Copy each of the following records verbatim, line for line.

-- Data to use --
###

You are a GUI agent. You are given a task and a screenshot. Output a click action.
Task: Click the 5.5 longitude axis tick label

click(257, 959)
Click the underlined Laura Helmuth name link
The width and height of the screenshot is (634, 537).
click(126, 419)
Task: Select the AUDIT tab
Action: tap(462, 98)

###

-- The response --
You are a GUI agent. You are given a task and a screenshot. Output a click action.
Task: Click the 5.5 longitude axis tick label

click(257, 959)
Click the underlined Laura Helmuth name link
The width and height of the screenshot is (634, 537).
click(126, 419)
Task: Select the AUDIT tab
Action: tap(462, 98)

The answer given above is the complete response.